Christiane Magdalena Elisabeth Haßloch
Christiane Haßloch (born Christiane Keilholz: 16 July 1764 - 23 August 1829) was a German stage actress and opera singer (coloratura soprano).[1][2][3]
Life
Christiane Magdalena Elisabeth Keilholz was born in Pirna, a mid-sized town a short distance up-river from Dresden.Her father was the actor Philipp Christian Keilholz (1735–1800). It may have been as a result of her parents' theatrical backgrounds that she made her stage debut in 1769, the year of her fifth birthday.[2] While she was growing up she made repeated stage appearances with her sister Dorothea, her brother Adolf Philipp Christian and her parents. There were engagements in Hamburg (1776/77 and 1780-1783), in Braunschweig and Lüneburg (1777-1779) and in Münster. Between 1784 and 1786, now without their parents, she and her sister Dorothea had singing engagements at the Hamburg State Theatre (as it was then known). Here, according to one commentator, those who heard her could not praise highly enough the "melodious and wonderful timbre of this beautiful singer" ("melodischen herrlichen Gesang dieser schönen Sängerin").[1]

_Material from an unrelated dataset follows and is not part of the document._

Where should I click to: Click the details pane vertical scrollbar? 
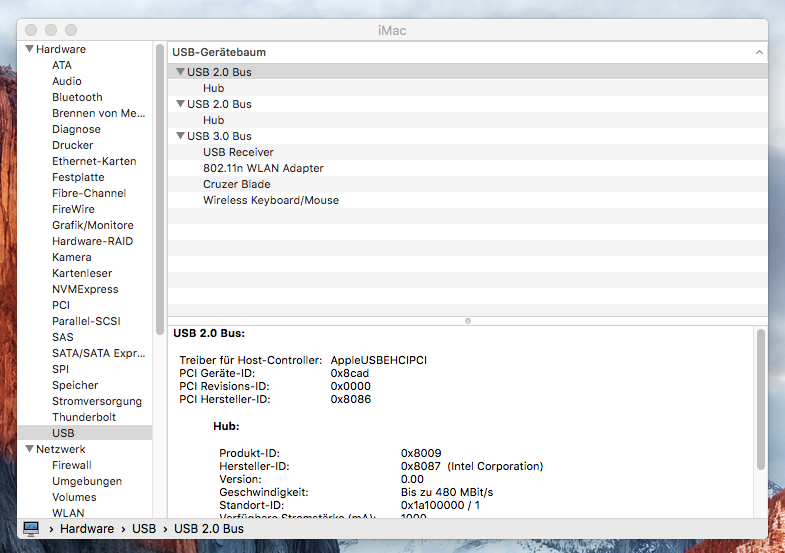click(760, 400)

In 1786 the sisters joined the theatre company of Gustav Friedrich Wilhelm Großmann and Christian Wilhelm Klos. Under the music director August Burgmüller the company gave its performances in the larger Rhineland cities, notably Cologne, Düsseldorf, Bonn and Aachen.[3] The company broke up in 1787, and during the 1789/90 season she played at the Bonn Court Theatre which had re-opened (after a five-year closure for mourning, following the death of the late Archbishop-Elector) in January 1789,[3] and where the young Ludwig van Beethoven played the viola in the theatre orchestra. [4]
By May 1790 she had left Bonn and joined the National Theatre in Mannheim where she made her debut as Constanze, the lead role in Mozart's opera, Seraglio. She remained at Mannheim till April 1792, when she moved to Amsterdam to undertake some engagements at the "German Theatre" ("Deutsches Theater") there. Leaving Mannheim at short notice involved breaking her agreement, and she was obliged to pay a contractual penalty of 100 ducats when she returned to Mannheim in August 1792. In 1793 she went back to Amsterdam, this time accompanied by the tenor Karl Haßloch whom she married.[3]

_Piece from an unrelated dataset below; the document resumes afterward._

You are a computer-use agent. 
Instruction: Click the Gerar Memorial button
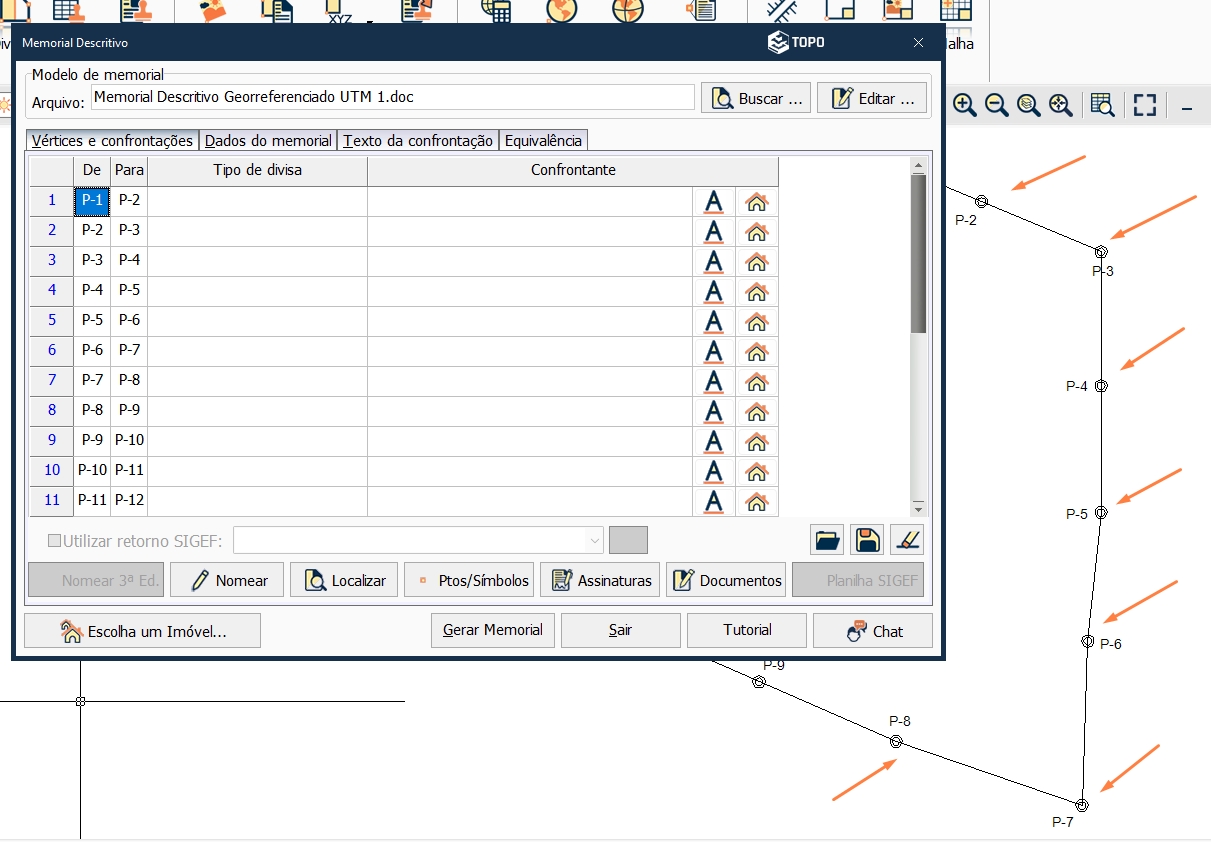point(492,630)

Between 1795 and 1804 she worked with her husband in Kassel. There is an indication in one source of his having been in charge of the theatre company. There was then an extensive tour of Germany after which, in 1809, she withdrew completely from theatre work for a year. She then moved to the newly created Darmstadt Theatre, where she worked as a singer-actress and where she was appointed Court Actress ("Hofschauspielerin "). She withdrew to private life, this time permanently, in 1818.[1]
References
- Joseph Kürschner (1882). "Keilholz, Christiane Magdalena Elisabeth". Allgemeine Deutsche Biographie. Historische Kommission bei der Bayerischen Akademie der Wissenschaften, München. p. 534. Retrieved 22 July 2018.
- Keilholz Christiane Magdamela Elisabeth. Theater-Calender. Hrsg. von Heinrich Aug. Ottok. Reichard. Ettinger. 1775. p. 202.
- "Christine Haßloch". Carl-Maria-von-Weber-Gesamtausgabe. Retrieved 22 July 2018.
- "Viola, Beethovens Dienstinstrument in der Bonner Hofkapelle". Beethoven-Haus Bonn. Retrieved 23 July 2018.